Friday, February 26, 2010

Stalactites abound!

There's been a lot of snow 'round these parts over the past few days. And the snow that fell yesterday was the thick slushy variety. Rather than accumulating in heaps on our roof, it found a spot of weakness over my front closet through which it has been raining down for hours.

There are over four puckers on the ceiling that look like upside down volcanoes dripping water onto the floor, which we've been collecting in an assortment of punch bowls and garbage pails. This morning, when I emptied one pail of its gritty brown contents, it was so heavy I could hardly lift it. And all of the supplies my roommate and I had kept in the closet are currently scattered all over the living room.

Grumble. Grumble. Grumble.

Wednesday, February 24, 2010

Hi Mom

Hi Mom, Did you find this blog? If so, you should probably stop reading right now. Seriously. If you haven't already read further, you don't want to allow yourself to do it. Read at your own risk. Namely the risk of feeling inclined to disown me for rudeness, lewdness, and various other types of obnoxiousness.

And Aaaaayyyyyy Will Always Love Youuuuuu

It was a long day at work today. And yesterday. But I suppose that's what you get when you're lowish level staff member at a museum that is opening a highly publicized exhibit that attracts crowds of people who are frustrated that their status as donors does not grant them the privilege of passing all of the other VIPs in the 3-block-long line. So they wait in the rain and complain to the lowish level staff who is assigned to stand guard along that 3-block-long-line. In the rain.

Tis ok! The bacon creme brulee, the chocolate praline mousse, the raspberry or espresso brownies from the vendors strategically parked alongside that 3-block-line make everything better! Except my figure, maybe.

Saturday, February 20, 2010

Hello, Beavis.

I hit my head on the corner of my dresser on my way up from retrieving a dirty spoon that I had dropped to the floor. It left me with a large bump on my head and a larger load of paranoia regarding intracranial hemorrhaging.

Wouldn't it be weird if we had a fatty layer of padding over our skulls? Our bums are well protected by it, why not our heads? We could literally be buttheads!

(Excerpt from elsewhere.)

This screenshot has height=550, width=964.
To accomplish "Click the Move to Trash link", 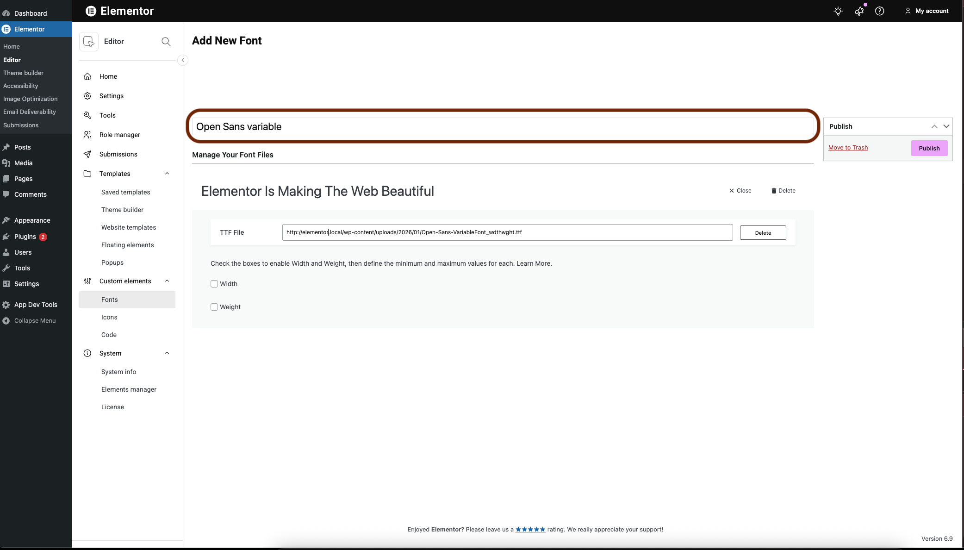I will click(848, 148).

Wednesday, February 17, 2010

Stratum Granulosum, Perhaps

I chewed my cuticle a little too hard today. I tore off a chunk of skin and I think I exposed a few layers of epithelial tissue that don't normally see the light of day. It hurts, and it's red (to match my nail polish). Probably won't stop me from chewing it some more though.

Tuesday, February 16, 2010

Groan

Owww crazy forces wreaking havoc on my stomach. Why did you decide that it would be good to make your [very prolonged] exit during work hours? There are too many people in the bathroom right now!

Monday, February 15, 2010

Owwies.

My stomach has been aching something terrible. Actually, I just wanted to use that phrase.

In truth it's only aching badly once every ten minutes. During the intervals I'm fine. But then the ten minute mark approaches and I feel like a little man has been sitting in the middle of my abdominal cavity and suddenly decides to pull on my small intestines from all directions and scrunch them into a tiny ball. And then the little dude laughs and lets go.

Well, little dude. I don't know who you are but I'm going to get rid of you somehow! Whether you are hurled out via the oral cavity or pooed, your final destination is surely the toilet! Buahahaha.

Thursday, February 11, 2010

Ground Control to Major Tom

Do you ever walk down the street and fart until you're halfway down the block? Cuz I sure do...(as long as I'm alone and it's the silent type. Don't listen to headphones while you're doing this. It obstructs your ability to gauge fart volume and the stranger behind you will be on to your secret).

Sunday, February 7, 2010

The Yellow River by I.P. Daily

I went to the Lady Doctor the other day and because my bladder is so apparently tiny, I asked to use the bathroom as soon as I arrived. They needed a pee sample, but try as I might, I could not fill the cup past its very bottom ridge. The nurse informed me that this would not be enough for the doctor to conduct a routine pregnancy test, and suggested I help myself to some water and try again. So I downed a liter in a span of four minutes. And then the nurse decided that I had, in fact, supplied enough pee the first time.

It took me about four hours of five-minute-interval pees to rid myself of all that water I consumed. Augh!